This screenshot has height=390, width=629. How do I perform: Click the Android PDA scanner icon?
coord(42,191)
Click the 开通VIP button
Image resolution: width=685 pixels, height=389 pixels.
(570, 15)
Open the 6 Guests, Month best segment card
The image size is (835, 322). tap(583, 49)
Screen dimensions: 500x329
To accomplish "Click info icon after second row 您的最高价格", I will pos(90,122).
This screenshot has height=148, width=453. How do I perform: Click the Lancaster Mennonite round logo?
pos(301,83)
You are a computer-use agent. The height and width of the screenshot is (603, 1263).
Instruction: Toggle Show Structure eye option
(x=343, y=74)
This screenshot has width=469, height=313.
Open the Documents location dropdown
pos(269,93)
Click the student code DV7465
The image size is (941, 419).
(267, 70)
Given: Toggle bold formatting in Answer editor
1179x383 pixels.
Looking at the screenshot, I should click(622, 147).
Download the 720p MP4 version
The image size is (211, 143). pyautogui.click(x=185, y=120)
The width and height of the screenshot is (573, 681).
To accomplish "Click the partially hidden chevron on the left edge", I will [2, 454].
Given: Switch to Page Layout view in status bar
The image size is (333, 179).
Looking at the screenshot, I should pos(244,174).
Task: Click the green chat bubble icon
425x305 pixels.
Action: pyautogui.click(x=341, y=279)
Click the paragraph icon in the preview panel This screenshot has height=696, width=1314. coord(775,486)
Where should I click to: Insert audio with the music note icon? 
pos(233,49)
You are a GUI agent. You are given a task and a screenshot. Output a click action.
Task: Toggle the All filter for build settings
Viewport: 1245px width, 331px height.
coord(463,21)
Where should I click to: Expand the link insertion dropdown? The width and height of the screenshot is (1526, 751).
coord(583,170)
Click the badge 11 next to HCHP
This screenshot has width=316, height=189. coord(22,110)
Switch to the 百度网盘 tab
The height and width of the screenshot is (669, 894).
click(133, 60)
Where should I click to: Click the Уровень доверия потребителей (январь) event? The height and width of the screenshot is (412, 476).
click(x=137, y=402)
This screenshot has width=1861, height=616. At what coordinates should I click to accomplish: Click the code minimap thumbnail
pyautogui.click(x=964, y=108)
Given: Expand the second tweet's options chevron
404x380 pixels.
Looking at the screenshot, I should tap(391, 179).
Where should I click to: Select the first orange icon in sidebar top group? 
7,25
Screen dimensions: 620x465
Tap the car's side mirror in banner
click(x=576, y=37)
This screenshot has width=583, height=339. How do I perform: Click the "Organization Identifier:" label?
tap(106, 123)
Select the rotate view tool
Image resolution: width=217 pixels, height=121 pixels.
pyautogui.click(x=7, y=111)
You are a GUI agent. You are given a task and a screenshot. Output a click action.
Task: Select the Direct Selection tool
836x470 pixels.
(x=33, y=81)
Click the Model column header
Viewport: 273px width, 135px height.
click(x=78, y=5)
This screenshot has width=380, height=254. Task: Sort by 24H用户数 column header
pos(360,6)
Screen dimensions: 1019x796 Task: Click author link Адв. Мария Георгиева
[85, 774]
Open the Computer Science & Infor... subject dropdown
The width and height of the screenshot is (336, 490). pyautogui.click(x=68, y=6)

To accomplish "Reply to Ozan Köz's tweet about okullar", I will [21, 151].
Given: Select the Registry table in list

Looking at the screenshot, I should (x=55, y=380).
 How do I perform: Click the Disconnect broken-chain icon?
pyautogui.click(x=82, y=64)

* * * * *

◆ **TASK DIRECTIONS**
None of the records may be skipped; each is to be repeated exactly.

◆ **FINAL ANSWER**
This screenshot has height=390, width=629. How do I perform: Click the Android PDA scanner icon?
coord(42,191)
Click the 开通VIP button
Image resolution: width=685 pixels, height=389 pixels.
(570, 15)
Open the 6 Guests, Month best segment card
The image size is (835, 322). tap(583, 49)
Screen dimensions: 500x329
To accomplish "Click info icon after second row 您的最高价格", I will pos(90,122).
This screenshot has height=148, width=453. How do I perform: Click the Lancaster Mennonite round logo?
pos(301,83)
You are a computer-use agent. The height and width of the screenshot is (603, 1263).
Instruction: Toggle Show Structure eye option
(x=343, y=74)
This screenshot has width=469, height=313.
Open the Documents location dropdown
pos(269,93)
Click the student code DV7465
The image size is (941, 419).
(267, 70)
Given: Toggle bold formatting in Answer editor
1179x383 pixels.
Looking at the screenshot, I should click(622, 147).
Download the 720p MP4 version
The image size is (211, 143). pyautogui.click(x=185, y=120)
The width and height of the screenshot is (573, 681).
To accomplish "Click the partially hidden chevron on the left edge", I will [2, 454].
Given: Switch to Page Layout view in status bar
The image size is (333, 179).
Looking at the screenshot, I should pos(244,174).
Task: Click the green chat bubble icon
425x305 pixels.
Action: pyautogui.click(x=341, y=279)
Click the paragraph icon in the preview panel This screenshot has height=696, width=1314. coord(775,486)
Where should I click to: Insert audio with the music note icon? 
pos(233,49)
You are a GUI agent. You are given a task and a screenshot. Output a click action.
Task: Toggle the All filter for build settings
Viewport: 1245px width, 331px height.
coord(463,21)
Where should I click to: Expand the link insertion dropdown? The width and height of the screenshot is (1526, 751).
coord(583,170)
Click the badge 11 next to HCHP
This screenshot has width=316, height=189. coord(22,110)
Switch to the 百度网盘 tab
The height and width of the screenshot is (669, 894).
click(133, 60)
Where should I click to: Click the Уровень доверия потребителей (январь) event? The height and width of the screenshot is (412, 476).
click(x=137, y=402)
This screenshot has width=1861, height=616. At what coordinates should I click to accomplish: Click the code minimap thumbnail
pyautogui.click(x=964, y=108)
Given: Expand the second tweet's options chevron
404x380 pixels.
Looking at the screenshot, I should tap(391, 179).
Where should I click to: Select the first orange icon in sidebar top group? 
7,25
Screen dimensions: 620x465
Tap the car's side mirror in banner
click(x=576, y=37)
This screenshot has width=583, height=339. How do I perform: Click the "Organization Identifier:" label?
tap(106, 123)
Select the rotate view tool
Image resolution: width=217 pixels, height=121 pixels.
pyautogui.click(x=7, y=111)
You are a GUI agent. You are given a task and a screenshot. Output a click action.
Task: Select the Direct Selection tool
836x470 pixels.
(x=33, y=81)
Click the Model column header
Viewport: 273px width, 135px height.
click(x=78, y=5)
This screenshot has width=380, height=254. Task: Sort by 24H用户数 column header
pos(360,6)
Screen dimensions: 1019x796 Task: Click author link Адв. Мария Георгиева
[85, 774]
Open the Computer Science & Infor... subject dropdown
The width and height of the screenshot is (336, 490). pyautogui.click(x=68, y=6)

To accomplish "Reply to Ozan Köz's tweet about okullar", I will [21, 151].
Given: Select the Registry table in list

Looking at the screenshot, I should (x=55, y=380).
 How do I perform: Click the Disconnect broken-chain icon?
pyautogui.click(x=82, y=64)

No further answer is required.